*Required work:* Write the next part of the passage on how the processing module receives SIB1 on anchor and non-anchor carriers, starting after its last sentence.

*Excerpted passage:*
-*-
The processing module 12 is specifically adapted to:

receive, by using the receiving module 11 and based on the first state or the second state, the SIB1 from the first communications device on the anchor carrier and/or the non-anchor carrier.

Optionally, some repetition number values in a repetition number set correspond to a first state, and the first state is that the SIB1 is transmitted only on an anchor carrier; and a second state corresponding to other repetition number values in the repetition number set is determined based on the status information used to transmit the SIB1, and the second state is that the SIB1 is transmitted only on a non-anchor carrier or the SIB1 is transmitted only on an anchor carrier. The scheduling information is used to determine a transport block size used to transmit the SIB1 and a repetition number. When the repetition number in the scheduling information corresponds to the first state, the MIB message includes the scheduling information of the SIB1 and the operation mode of the carrier. When the repetition number in the scheduling information corresponds to the second state, the MIB message includes the scheduling information of the SIB1, the operation mode of the carrier, and the first information including the status information used to transmit the SIB1.

The processing module 12 is specifically adapted to:

when the repetition number in the scheduling information belongs to the some repetition number values, receive, by using the receiving module 11, the SIB1 from the first communications device on the anchor carrier based on the first state corresponding to the some repetition number values and the scheduling information; or

when the repetition number in the scheduling information belongs to the other repetition number values, receive, by using the receiving module 11, the SIB1 from the first communications device on the anchor carrier based on the scheduling information, or receive, by using the receiving module 11, the SIB1 from the first communications device on the non-anchor carrier based on the scheduling information, the operation mode of the carrier, and the status information that is in the first information and that is used to transmit the SIB1.

When receiving the SIB1 from the first communications device on the non-anchor carrier, the processing module 12 is further adapted to determine a non-anchor carrier used to receive the SIB1.
-*-
*Dataset section:*

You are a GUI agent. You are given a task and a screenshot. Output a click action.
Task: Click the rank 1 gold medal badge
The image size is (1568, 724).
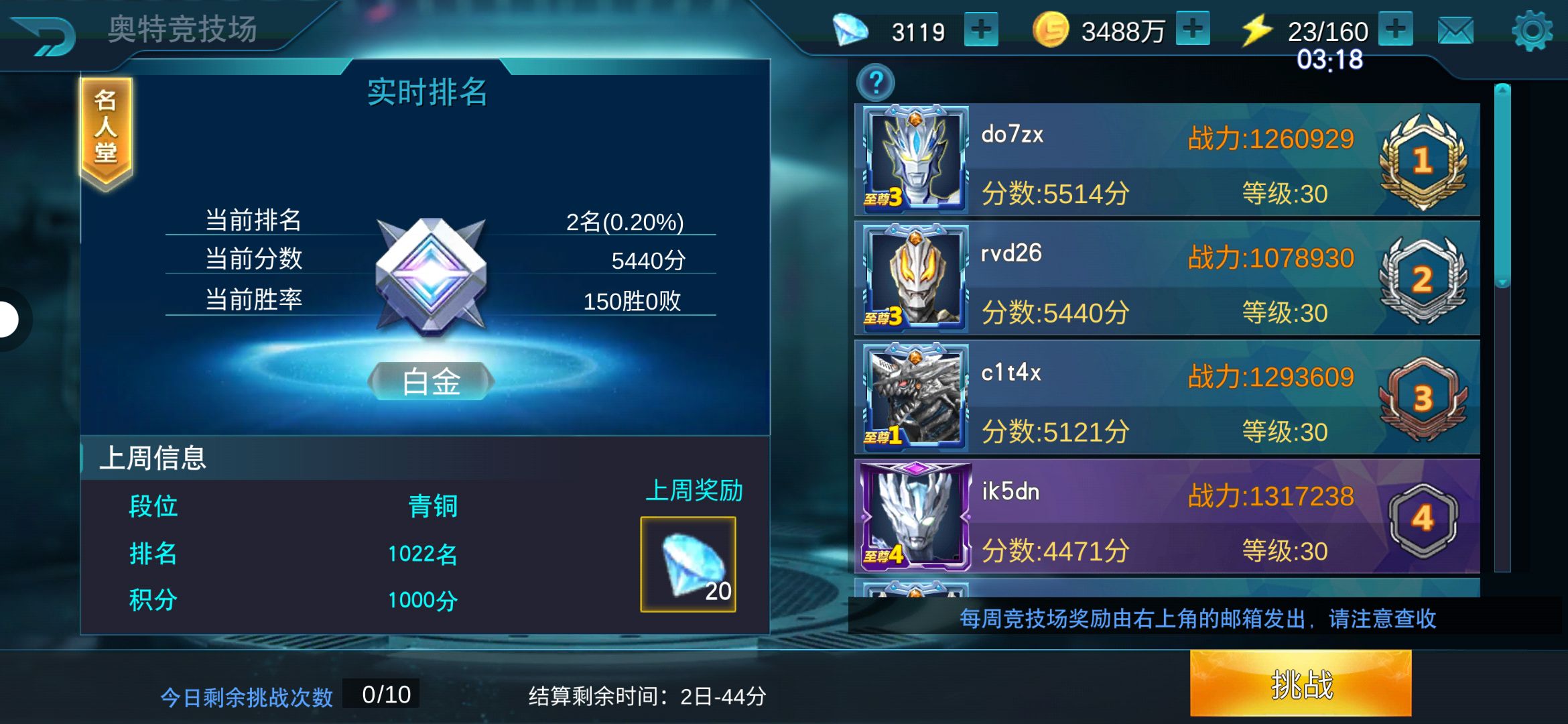[1423, 161]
-*-
*Response below:*
That the processing module 12 is adapted to receive, by using the receiving module 11, the SIB1 from the first communications device on the non-anchor carrier used to transmit the SIB1, based on the scheduling information, the operation mode of the carrier, and the status information that is in the first information and that is used to transmit the SIB1 is specifically:

determining, based on the operation mode of the carrier, an operation mode of the non-anchor carrier used to transmit the SIB1, where the determined operation mode is one of a standalone operation mode, a guard-band operation mode, and an in-band operation mode;

determining, based on the standalone operation mode, that a transmission resource of the SIB1 on the non-anchor carrier is the same as a transmission resource of the SIB1 on an anchor carrier; and

receiving, by using the receiving module 11 and based on the scheduling information and the transmission resource of the SIB1 on the non-anchor carrier, the SIB1 from the first communications device on the non-anchor carrier used to transmit the SIB1; or

receiving, by using the receiving module 11 and based on the scheduling information and the transmission resource of the SIB1 on the non-anchor carrier used to transmit the SIB1, the SIB1 from the first communications device on the non-anchor carrier used to transmit the SIB1.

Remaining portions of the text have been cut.